Pois bem, o ESG é uma série de métricas e ações que buscam potencializar compromissos com sustentabilidade dentro de uma organização. O objetivo é evidenciar relações econômicas, sociais e ambientais sustentáveis no território no qual a organização está inserida, dialogando internamente com governanças corporativas e com as práticas diárias com stakeholders.

Um fato é que: esses três pilares devem ser integrados e trabalhados em cada decisão de uma organização.

Desde o início, os valores e propósito do Fa.Vela, organização da qual sou cofundador, são guiados por questões de raça, gênero e território. Essa proposta prática naturalmente impacta na forma como encaramos todas as etapas de um novo projeto, bem como de uma contratação, do uso do nosso espaço físico ou na manutenção institucional da organização.

Na prática com nossos empreendedores

Em 2018, lançamos o projeto “Fa.Vela Resiliente”, criado com o ideal de promover a inclusão e o desenvolvimento econômico resiliente em comunidades de baixa renda em situação de vulnerabilidade socioambiental. O projeto buscou fortalecer os laços entre indústria e comunidade, por meio do ensino de habilidades para 30 moradores de favelas. Essas habilidades são necessárias, por exemplo, para prosperar seus negócios e projetos de maneira sustentável e reduzir as vulnerabilidades socioambientais das comunidades afetadas e dos arredores.

*Trecho de origem*.
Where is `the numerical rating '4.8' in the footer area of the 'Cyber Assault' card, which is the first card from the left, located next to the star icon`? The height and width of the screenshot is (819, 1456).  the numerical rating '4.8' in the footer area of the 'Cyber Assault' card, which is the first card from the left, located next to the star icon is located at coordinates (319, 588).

*Tarefa*. Segundo o texto sobre ESG, em que ano o projeto “Fa.Vela Resiliente” foi lançado?

*Resposta*. Em 2018.